IMG_9954IMG_9944IMG_9955IMG_9931The school has over 1,100 pupils and 25 teaching staff. I did wonder, if, in the longer term these children may have greater prospects than the children brought through the system in the UK. I just wondered. Haitians who can, and who have opportunity to, often leave for the Dominican Republic , the USA and most recently Canada, but the prospect of an educated population remaining to live and work in their own country could transform the nation economically, socially and culturally beyond all recognition. That is the hope and that is the main driver behind the project.

IMG_9815

The war against children

baby isaac

No matter how you try the bad news gets to you. You can anesthetise yourself for a time, then the horror of it all grabs you by the throat.  You can be cushioned for so long and then the rock bites. The mud slides, the floods and waves rage on the land. The earth’s crust moves for a couple of seconds and cities are flattened while the lucky ones escape to shiver in tents in the cold mountains.  The famine never ends and peace still does not return to the villages. The merchants ply their evil trade in poison and guns and the wars continue: wars and stories of wars.

This week it was Syria and two distressing reports. One was by the Euro Mediterranean Human Rights Network (EMHRN ) “Violence against women: Crimes of impunity”  highlighting again the despicable nature of modern warfare, where women are targeted  and rape is an instrument of war. The second was even more harrowing. It was by the Oxford Research Group “Stolen Futures: the hidden toll of child casualties in Syria”  The statistics alone are damning. During the conflict, 7,557 children were killed by explosives, 2,008 by aerial bombardment, 2,806 from small arms including sniper fire and summary executions and 112 were tortured and killed with infants among them. That means that picking out children to be tortured and executed is, like the raping of women, just another instrument of war. It is almost impossible take in or believe. We have come to accept  that children will inevitably be caught up in conflicts and suffering, but to specifically target children as this report, if true, clearly shows, represents a new level of horror a new depth of evil.  It is hard to come to terms with it.  Immediately there is white hot anger and utter contempt for those who are behind the killings. There is also deep shame and guilt at our impotency.

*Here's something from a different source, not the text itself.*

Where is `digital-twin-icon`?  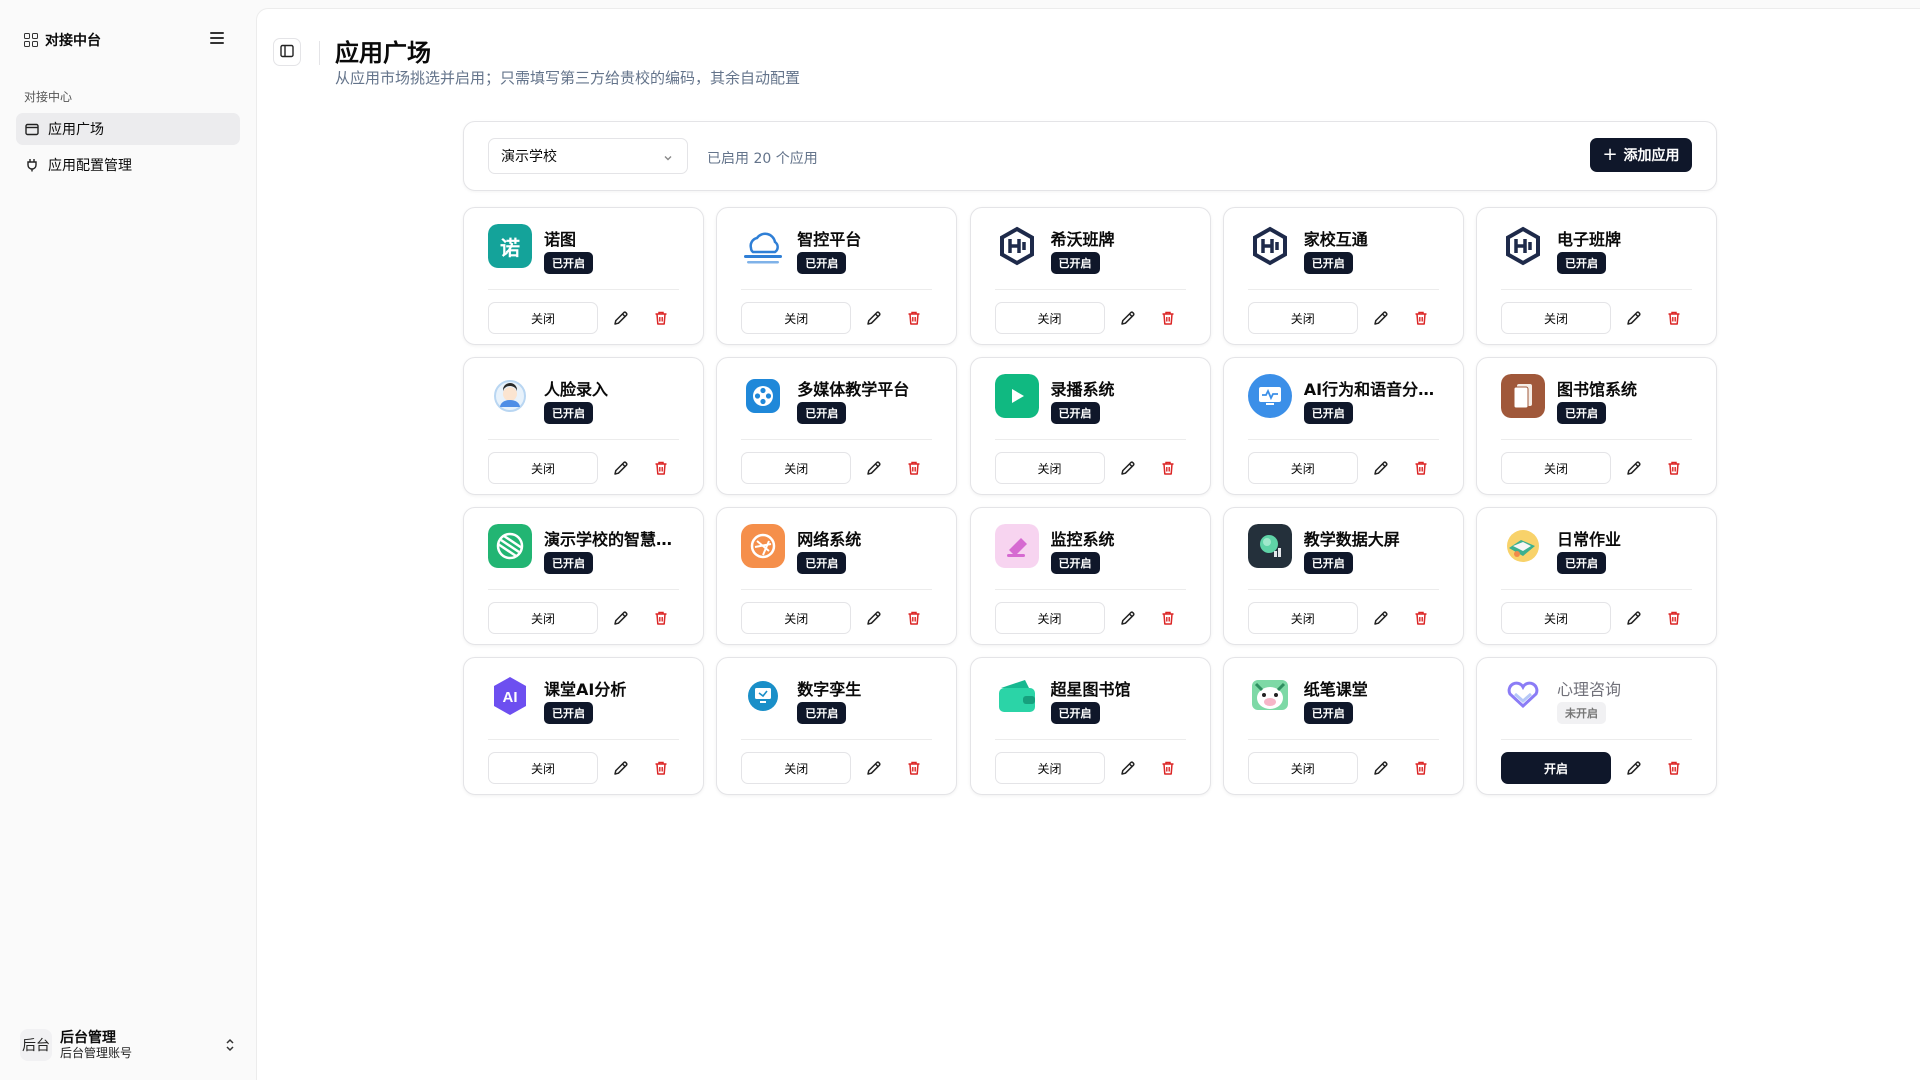 digital-twin-icon is located at coordinates (763, 696).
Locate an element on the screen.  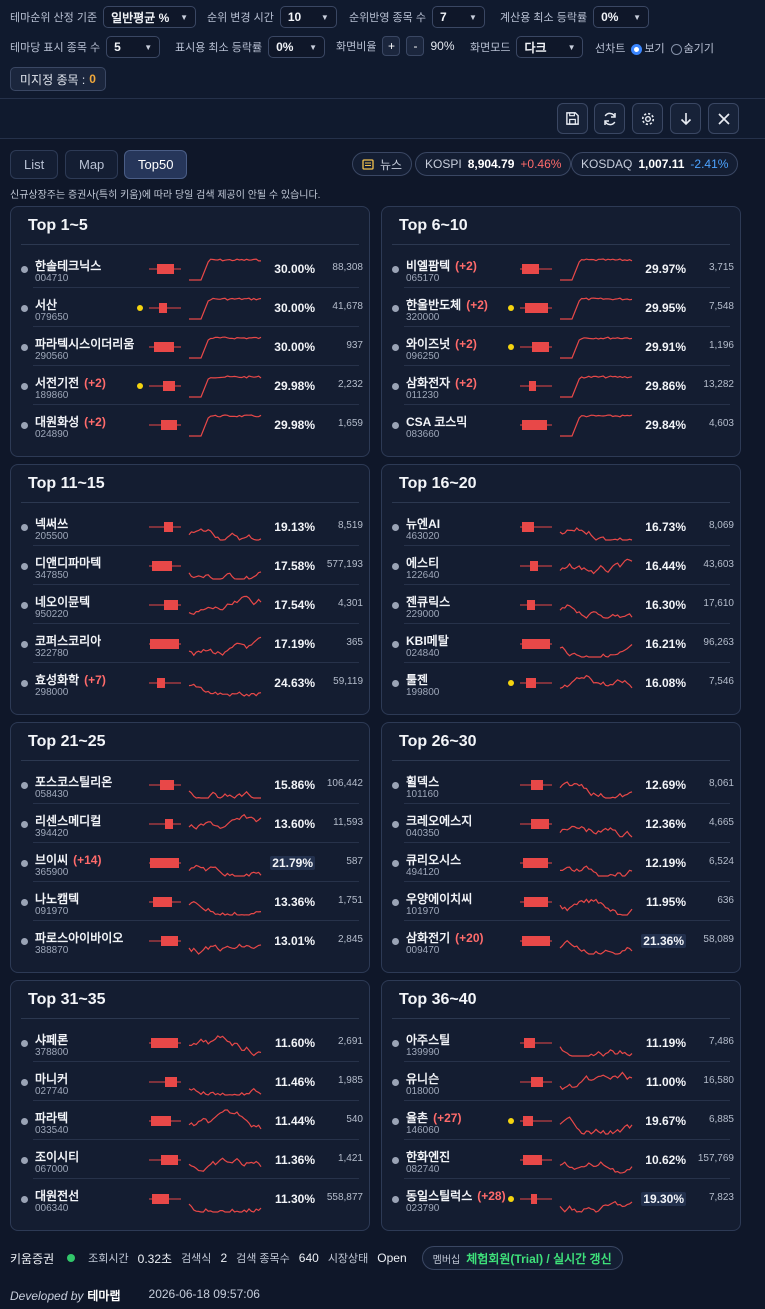
show-radio: 보기 is located at coordinates (648, 48).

The great powers in the world with all the resources at their disposal can do nothing other than make noises and carry off a few chemical weapons to be destroyed. Our parliament having voted against intervention, has kicked into touch any possibility of standing up to the bullies for some time to come. It is almost as if behind a veneer of liberal niceties we are with Joseph Conrad’s Kurtz “let the brutes exterminate themselves” “It’s not our problem”

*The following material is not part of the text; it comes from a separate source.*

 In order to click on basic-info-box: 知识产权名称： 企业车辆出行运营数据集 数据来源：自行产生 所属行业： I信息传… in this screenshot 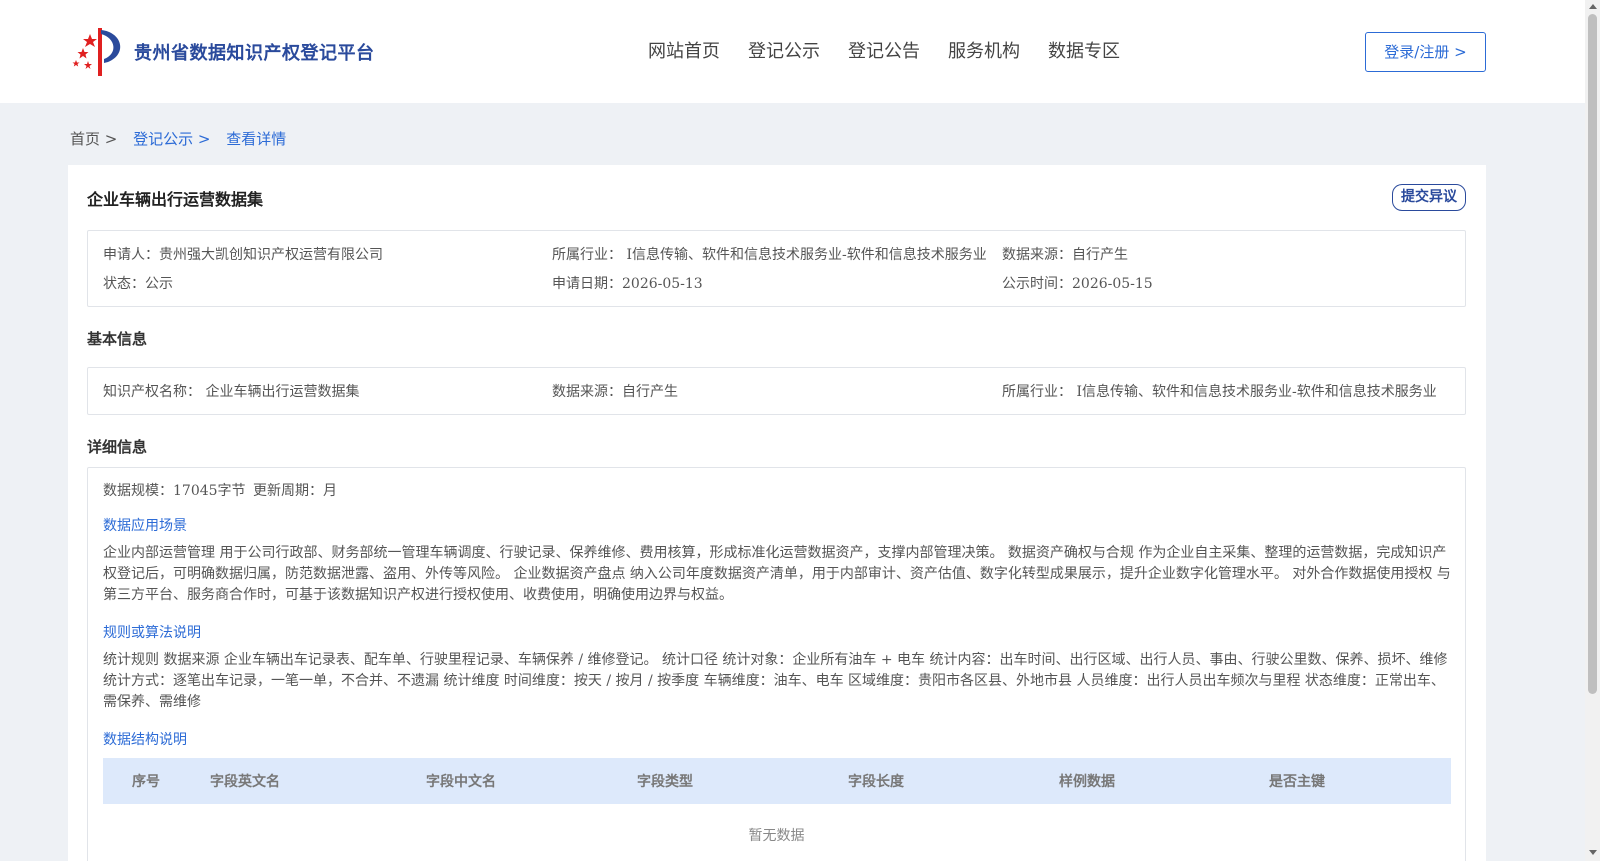, I will do `click(776, 391)`.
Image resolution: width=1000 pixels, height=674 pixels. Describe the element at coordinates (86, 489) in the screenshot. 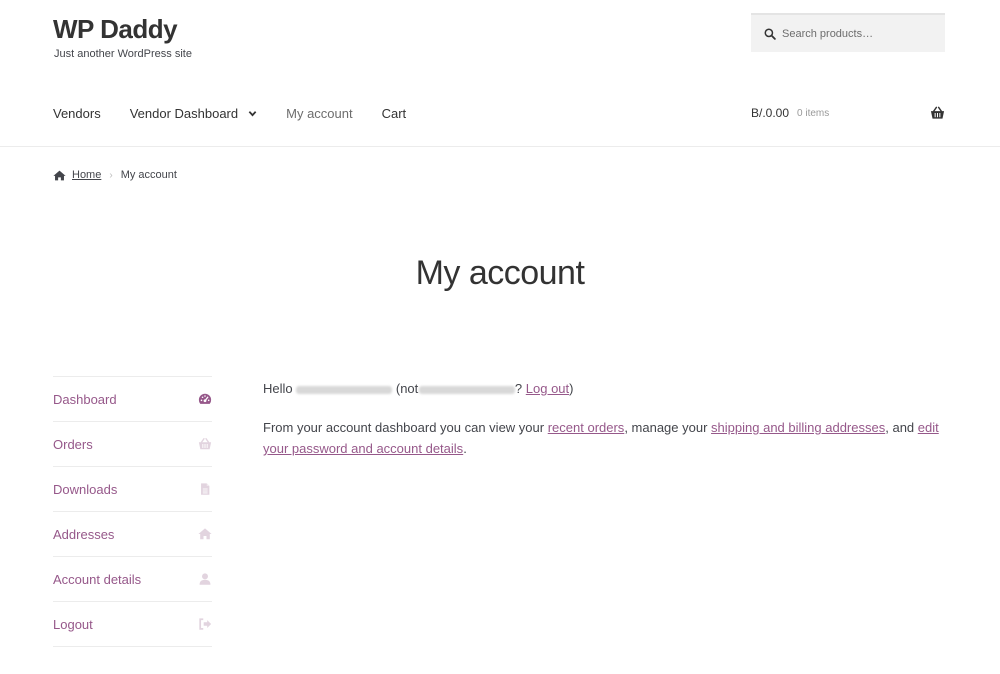

I see `account-nav-label: Downloads` at that location.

But what can you do?  What can I do?

Inevitably I am back crying to God who can do something and I find the voice of the sons of Korah in Psalm 46: God is our refuge and strength, an ever-present help in trouble. Therefore we will not fear, though the earth give way and the mountains fall into the heart of the sea, though its waters roar and foam and the mountains quake with their surging…… Come and see what the Lord has done, the desolations he has brought on the earth. He makes wars cease to the ends of the earth. He breaks the bow and shatters the spear; he burns the shields with fire. He says, ‘Be still, and know that I am God; I will be exalted among the nations, I will be exalted in the earth.’